La Jornada 5 de septiembre de 1998

DESPEDIDA DE HEROE AL POLICIA BANCARIO RODRIGUEZ BORBOSILLA

José Galán Ť Javier Rodríguez Borbosilla dejó ayer por última vez su barrio y lo hizo con la misma dignidad y honor con que salió en auxilio de su compañero policía secuestrado por cinco hampones durante el asalto a la joyería de Galerías Coapa, lo que a la postre le costó la vida.

En La Conchita, Tláhuac, se instaló el luto. El efectivo, que tenía 25 años y era padre de dos niñas, se comportó --dijeron su padre y sus compañeros-- ``como un varón, como el policía que siempre quiso ser, incapaz de dejar abandonado a un compañero''.

Y así lo despidieron. La banda de guerra de la Policía Bancaria e Industrial (PBI), en uniforme de gala, marcó con tambores y trompetas el comienzo del cortejo fúnebre, con el ataúd gris al hombro de hermanos, compadres y compañeros.

La viuda, Rosa Aragón, entre los brazos de sus parientes permaneció hundida en el llanto por la pérdida de su compañero; envuelta por las voces callosas de mujeres acostumbradas a la desgracia quienes entonaban la letanía que impone el novenario por el alma de los difuntos. Sin decir palabra abordó la carroza fúnebre que transportó el cuerpo de su pareja a su pueblo natal, Huazulco, municipio de Temoala, en Morelos, en un viaje sin retorno al recuerdo eterno, a la soledad del momento, a la incertidumbre a pesar de los cerca de 80 mil pesos que deberá entregarle la corporación por concepto de seguro de vida y fallecimiento en el cumplimiento del deber.

``Hay coraje en la corporación. Entre los compañeros hay ánimo de venganza.
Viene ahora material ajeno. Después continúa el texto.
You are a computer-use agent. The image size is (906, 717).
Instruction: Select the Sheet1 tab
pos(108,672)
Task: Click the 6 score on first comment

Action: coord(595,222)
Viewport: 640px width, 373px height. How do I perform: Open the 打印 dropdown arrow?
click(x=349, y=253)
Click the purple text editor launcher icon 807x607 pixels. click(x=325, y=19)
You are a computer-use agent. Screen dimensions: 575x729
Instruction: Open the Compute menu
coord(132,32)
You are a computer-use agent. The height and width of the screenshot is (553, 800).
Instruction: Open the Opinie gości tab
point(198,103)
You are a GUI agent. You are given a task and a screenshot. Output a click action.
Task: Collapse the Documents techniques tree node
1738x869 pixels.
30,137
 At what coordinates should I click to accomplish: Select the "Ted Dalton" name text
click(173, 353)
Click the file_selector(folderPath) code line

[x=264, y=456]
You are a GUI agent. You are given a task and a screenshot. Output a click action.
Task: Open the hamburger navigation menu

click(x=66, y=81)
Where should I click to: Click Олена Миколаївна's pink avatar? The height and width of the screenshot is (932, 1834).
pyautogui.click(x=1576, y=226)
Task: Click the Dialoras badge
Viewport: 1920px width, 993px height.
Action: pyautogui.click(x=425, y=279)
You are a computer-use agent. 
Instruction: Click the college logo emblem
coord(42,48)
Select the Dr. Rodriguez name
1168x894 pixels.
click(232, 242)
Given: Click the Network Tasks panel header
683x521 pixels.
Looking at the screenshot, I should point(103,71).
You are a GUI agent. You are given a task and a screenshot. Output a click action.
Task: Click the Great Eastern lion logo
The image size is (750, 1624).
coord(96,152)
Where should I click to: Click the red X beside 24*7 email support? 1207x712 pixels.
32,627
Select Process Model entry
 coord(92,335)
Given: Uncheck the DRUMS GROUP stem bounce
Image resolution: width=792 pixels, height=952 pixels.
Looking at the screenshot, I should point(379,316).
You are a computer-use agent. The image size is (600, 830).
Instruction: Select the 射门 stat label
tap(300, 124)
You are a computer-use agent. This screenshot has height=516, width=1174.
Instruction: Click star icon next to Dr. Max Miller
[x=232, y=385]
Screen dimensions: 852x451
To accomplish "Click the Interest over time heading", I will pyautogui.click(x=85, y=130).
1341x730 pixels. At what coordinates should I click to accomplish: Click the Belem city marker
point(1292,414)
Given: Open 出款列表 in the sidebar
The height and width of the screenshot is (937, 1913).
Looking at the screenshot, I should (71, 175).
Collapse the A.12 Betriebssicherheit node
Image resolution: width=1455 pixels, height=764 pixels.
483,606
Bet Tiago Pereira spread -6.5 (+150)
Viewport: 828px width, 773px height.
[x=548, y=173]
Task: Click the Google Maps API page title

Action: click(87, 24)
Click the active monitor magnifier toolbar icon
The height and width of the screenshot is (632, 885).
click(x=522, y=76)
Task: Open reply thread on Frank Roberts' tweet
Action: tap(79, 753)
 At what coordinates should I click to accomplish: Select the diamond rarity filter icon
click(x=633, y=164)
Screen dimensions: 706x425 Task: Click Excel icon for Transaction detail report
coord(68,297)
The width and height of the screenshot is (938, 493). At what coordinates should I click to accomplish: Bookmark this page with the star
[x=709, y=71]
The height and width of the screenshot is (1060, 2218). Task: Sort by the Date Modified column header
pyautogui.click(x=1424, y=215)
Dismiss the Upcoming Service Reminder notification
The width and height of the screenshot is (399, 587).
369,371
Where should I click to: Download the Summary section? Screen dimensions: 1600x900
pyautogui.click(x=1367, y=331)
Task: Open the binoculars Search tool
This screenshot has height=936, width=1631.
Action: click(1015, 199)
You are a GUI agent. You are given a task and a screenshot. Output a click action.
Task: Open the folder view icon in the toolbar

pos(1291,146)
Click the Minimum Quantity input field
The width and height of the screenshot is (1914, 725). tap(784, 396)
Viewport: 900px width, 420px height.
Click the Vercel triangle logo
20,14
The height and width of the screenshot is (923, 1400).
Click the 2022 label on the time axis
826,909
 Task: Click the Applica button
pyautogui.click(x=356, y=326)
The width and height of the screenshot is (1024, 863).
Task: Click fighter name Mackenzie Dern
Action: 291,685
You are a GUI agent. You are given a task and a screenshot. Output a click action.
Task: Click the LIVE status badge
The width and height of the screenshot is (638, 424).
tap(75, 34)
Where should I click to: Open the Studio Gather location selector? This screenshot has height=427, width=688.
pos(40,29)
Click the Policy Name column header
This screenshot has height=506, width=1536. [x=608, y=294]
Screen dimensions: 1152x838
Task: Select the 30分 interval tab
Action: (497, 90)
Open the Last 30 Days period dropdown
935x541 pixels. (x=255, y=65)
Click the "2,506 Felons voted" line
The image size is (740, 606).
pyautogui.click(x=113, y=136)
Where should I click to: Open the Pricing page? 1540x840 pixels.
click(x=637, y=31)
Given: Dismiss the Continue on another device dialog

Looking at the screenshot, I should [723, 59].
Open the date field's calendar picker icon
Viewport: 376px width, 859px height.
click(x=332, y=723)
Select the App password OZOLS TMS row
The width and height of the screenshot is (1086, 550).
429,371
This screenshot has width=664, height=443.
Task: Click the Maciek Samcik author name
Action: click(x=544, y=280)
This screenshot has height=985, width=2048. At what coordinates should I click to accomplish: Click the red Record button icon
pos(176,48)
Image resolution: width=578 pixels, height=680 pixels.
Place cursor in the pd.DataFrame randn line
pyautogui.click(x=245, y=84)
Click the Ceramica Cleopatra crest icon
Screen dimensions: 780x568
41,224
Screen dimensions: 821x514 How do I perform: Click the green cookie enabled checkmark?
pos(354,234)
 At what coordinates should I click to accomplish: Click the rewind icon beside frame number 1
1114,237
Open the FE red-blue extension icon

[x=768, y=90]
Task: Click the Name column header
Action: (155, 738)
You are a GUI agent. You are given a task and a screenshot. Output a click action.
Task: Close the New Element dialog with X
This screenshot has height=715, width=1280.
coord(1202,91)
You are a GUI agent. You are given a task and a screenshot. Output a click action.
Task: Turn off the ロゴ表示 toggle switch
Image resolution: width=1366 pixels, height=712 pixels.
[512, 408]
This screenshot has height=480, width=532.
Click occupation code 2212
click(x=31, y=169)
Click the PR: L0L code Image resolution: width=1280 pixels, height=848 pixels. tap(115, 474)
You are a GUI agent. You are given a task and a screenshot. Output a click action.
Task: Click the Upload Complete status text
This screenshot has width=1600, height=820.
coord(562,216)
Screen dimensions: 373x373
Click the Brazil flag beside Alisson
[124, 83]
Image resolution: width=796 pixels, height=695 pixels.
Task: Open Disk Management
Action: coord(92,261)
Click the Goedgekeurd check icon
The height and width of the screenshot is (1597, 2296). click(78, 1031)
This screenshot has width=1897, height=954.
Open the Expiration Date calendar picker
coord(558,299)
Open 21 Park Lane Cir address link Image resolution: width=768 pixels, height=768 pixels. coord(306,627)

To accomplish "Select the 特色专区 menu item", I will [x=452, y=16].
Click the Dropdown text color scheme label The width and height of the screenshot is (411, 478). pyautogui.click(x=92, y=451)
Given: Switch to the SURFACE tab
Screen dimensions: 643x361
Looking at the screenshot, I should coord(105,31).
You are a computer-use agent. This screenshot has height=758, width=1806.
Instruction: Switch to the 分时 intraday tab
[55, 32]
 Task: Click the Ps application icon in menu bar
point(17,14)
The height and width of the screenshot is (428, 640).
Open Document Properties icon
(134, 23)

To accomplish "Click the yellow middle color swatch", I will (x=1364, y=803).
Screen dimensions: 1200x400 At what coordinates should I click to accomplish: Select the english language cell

Ya van como 30 de nuestros compañeros caídos en lo que va del año'', afirmó con el gesto crispado un oficial con los galones de sargento, quien pidió respetar su anonimato. ``A veces resulta difícil contener a los muchachos. Por Dios que sí. Pero hay que aguantar. Es nuestro trabajo''.

Artemio Rodríguez, padre de Javier, recuerda con orgullo que su hijo ingresó a la PBI hace casi cuatro años, ``y estaba bien contento. Cumplía bien con sus obligaciones. Era buen padre, m'ijito. Y luego andan hablando mal de la policía. No saben lo que dicen''.

En el centro comercial, en torno al negocio Cristal Joyería, de donde los matones se llevaron mercancía por más de un millón de pesos, los efectivos de repente se convirtieron en unas sombras que nadie conoce, de los que nadie quiere saber nada, unas sombras sumergidas en la indiferencia.

En ese lugar trabajan de planta más de 45 personas, sin contar los dos pisos superiores. Ahora resulta que nadie lo conocía, que las jovencitas de las islas comerciales que venden teléfonos celulares, dulces o relojes nunca platicaron con él. Resulta difícil entender, porque Javier laboró allí por más de tres años. ``Casi no nos fijamos en los policías. Vienen y allí están. Yo no hago amistad con ellos. Por eso no conocí al policía muerto'', dijo Analí, de 17 años, vendedora de teléfonos portátiles.

Frente al negocio atracado, en una zapatería, el dependiente Carlos Mares coincidió en que ``resulta difícil conocer a los policías. Ellos mismos no se prestan a ello. Los policías allí están. Uno los ve, pero no los mira, no sé si me entienda''. Y Blanca Godínez, que atiende un negocio de ropa en el piso superior, dijo que no conocía al policía caído ``porque yo no me meto con ellos''.

El día del atraco, el compañero de Javier, Julio César Ramos, fue amagado, desarmado e introducido al interior del local por los hampones. Al darse cuenta, Javier se acercó sigilosamente y logró tomar de los brazos a uno de los matones, quien logró meter el arma entre el chaleco antibalas, a la altura del sobaco izquierdo y allí soltó le tres tiros.

``Es todo un policía, salió en defensa del compañero. Era muy buen elemento. Siempre tratamos de evitar cualquier tipo de violencia en todas las situaciones. Pero los delincuentes son desalmados'', afirmó con los ojos húmedos el primer oficial Asunción Martínez de Lara, comisionado por la corporación desde hace años en el lugar. ``A los muchachos se les toma cariño. Como a los hijos'', dijo.

``A mí me dan ganas de llorar. Soy hombre pero también ser humano. Me duele. Era un buen compañero'', lamenta el joven Esteban Mora, sumergido en un uniforme de policía una talla más grande. ``Es nuestro trabajo. Ojalá que la gente lo entendiera así''.